Abdollahian stated in an interview with Bloomberg, ‘They do not receive any orders or directions from us. The US side claims that these groups are affiliated with Iran, but these groups make their decisions independently.’
US officials have stated that they do not have concrete evidence that Iran explicitly ordered the attacks, but they hold Iran responsible because it supports these groups. The Iran-backed factions continue to carry out almost daily attacks targeting Iraqi bases with the presence of US forces, such as Ain al-Assad base in Anbar, Victoria base at Baghdad International Airport, and al-Harir base in Erbil, under the slogan ‘Avenging Gaza.’
The Houthi rebels in Yemen have also escalated the situation by announcing the launch of a large number of ballistic missiles and drones towards Israel. The Houthi military spokesperson, backed by Iran, announced on Tuesday, continuing to launch missiles and drones towards Israel until ‘the aggression’ on Gaza stops, conducting three such operations since the outbreak of the war between Israel and Hamas on October 7th.
The Syrian Observatory for Human Rights reported that the Iranian militia leadership had given strict orders to their forces of various nationalities to be on full alert along the border strip in the Syrian desert, such as the Badia of Homs and Deir ez-Zor, and to be fully prepared for any developments in the region. The At Tanf base, which is part of the ‘international coalition,’ within the 55-kilometer region at the Syrian-Iraqi-Jordanian borders, was attacked by drones affiliated with the Iranian militias, hours after the international coalition forces were put on high alert at the base.
These factions have taken security precautions, including changes in the movements and internal and external transfers of some of their leaders, fearing a US military response due to the continuous attacks on their forces in Iraq and Syria by Iran-aligned factions. It seems that this escalation has put the Iraqi government in an awkward position, as it finds itself lacking political and sovereign control in the country. The government fears the impact of these attacks on the country’s interests, as the United States may impose economic sanctions.
A senior military official from one of the prominent Iraqi factions stated in press statements, ‘Prime Minister Mohammed Shia’ Al-Sudani informed some leaders of the armed factions affiliated with the coordination framework that the US side has clearly informed him that the US administration will soon make a decision to respond to the attacks on its forces in Iraq and Syria, and these attacks, which are increasing daily, cannot be ignored.’

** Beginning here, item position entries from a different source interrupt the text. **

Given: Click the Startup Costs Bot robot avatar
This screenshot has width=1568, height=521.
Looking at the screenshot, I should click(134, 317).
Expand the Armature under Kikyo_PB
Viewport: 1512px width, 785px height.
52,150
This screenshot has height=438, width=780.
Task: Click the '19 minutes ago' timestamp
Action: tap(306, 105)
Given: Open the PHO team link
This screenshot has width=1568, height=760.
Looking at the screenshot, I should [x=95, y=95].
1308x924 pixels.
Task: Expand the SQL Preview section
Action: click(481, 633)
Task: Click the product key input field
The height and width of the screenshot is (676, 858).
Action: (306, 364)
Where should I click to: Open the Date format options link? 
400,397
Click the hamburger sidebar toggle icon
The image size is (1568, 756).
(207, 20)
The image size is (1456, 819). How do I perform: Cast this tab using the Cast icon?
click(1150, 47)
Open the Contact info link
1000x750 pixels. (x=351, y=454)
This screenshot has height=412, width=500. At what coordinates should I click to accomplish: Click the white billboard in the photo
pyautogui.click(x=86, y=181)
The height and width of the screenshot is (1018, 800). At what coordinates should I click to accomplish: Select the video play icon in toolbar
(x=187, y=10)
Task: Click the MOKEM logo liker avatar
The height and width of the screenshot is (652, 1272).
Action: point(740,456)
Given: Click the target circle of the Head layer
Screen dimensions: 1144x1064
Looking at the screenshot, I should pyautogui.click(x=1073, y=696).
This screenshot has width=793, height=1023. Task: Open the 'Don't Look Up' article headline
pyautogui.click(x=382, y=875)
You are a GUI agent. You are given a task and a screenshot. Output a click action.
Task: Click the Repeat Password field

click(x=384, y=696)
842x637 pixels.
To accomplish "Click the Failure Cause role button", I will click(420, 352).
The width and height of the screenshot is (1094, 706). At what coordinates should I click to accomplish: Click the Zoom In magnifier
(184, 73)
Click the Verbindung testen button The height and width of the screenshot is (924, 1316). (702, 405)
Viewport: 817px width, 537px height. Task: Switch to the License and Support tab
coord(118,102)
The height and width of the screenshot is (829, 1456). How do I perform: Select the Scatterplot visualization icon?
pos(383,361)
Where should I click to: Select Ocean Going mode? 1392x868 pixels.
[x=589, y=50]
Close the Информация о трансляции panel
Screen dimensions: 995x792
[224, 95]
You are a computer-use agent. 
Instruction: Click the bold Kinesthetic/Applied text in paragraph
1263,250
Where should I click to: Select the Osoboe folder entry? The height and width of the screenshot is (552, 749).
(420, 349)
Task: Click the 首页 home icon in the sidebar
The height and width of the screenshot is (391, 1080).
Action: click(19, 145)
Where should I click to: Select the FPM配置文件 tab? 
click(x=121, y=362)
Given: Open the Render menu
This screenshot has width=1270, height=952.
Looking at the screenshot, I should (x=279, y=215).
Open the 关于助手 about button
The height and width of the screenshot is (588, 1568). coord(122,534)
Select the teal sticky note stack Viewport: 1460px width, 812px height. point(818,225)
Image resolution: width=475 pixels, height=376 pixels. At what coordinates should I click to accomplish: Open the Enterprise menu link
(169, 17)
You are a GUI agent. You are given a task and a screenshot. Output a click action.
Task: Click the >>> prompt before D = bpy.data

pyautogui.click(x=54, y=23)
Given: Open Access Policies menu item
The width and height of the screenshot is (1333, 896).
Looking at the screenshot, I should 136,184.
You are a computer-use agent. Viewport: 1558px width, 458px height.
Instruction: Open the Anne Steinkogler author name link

The official added, ‘The leaders of the Iraqi factions took the warnings from the US side seriously and subsequently took security precautions at some of their main headquarters in Baghdad and other provinces, reducing the presence of their members at those headquarters. Security precautions also led to changes in the residence locations of known and exposed faction leaders, and these security measures will remain in effect until further notice.’
Observers believe that there is no doubt that the United States will respond to the attacks by Iraqi factions targeting its interests and objectives in Iraq and Syria. Delaying this response does not mean it won’t happen, but Washington is avoiding escalation at this time, given the increasing events in Gaza.
In turn, the Kurdistan Regional Government seeks to avoid chaos. Kurdistan Regional President Nechirvan Barzani and US Ambassador to Baghdad Alina Romanowski emphasized the importance of preserving the security of the international coalition against ISIS and diplomatic missions throughout Iraq in a statement issued by the region’s presidency. They discussed expanding relations between Iraq, the Kurdistan Region, and United States within the framework of the US-Iraq Strategic Framework Agreement, reaffirming mutual cooperation and the importance of protecting the security of international coalition forces and diplomatic missions across Iraq.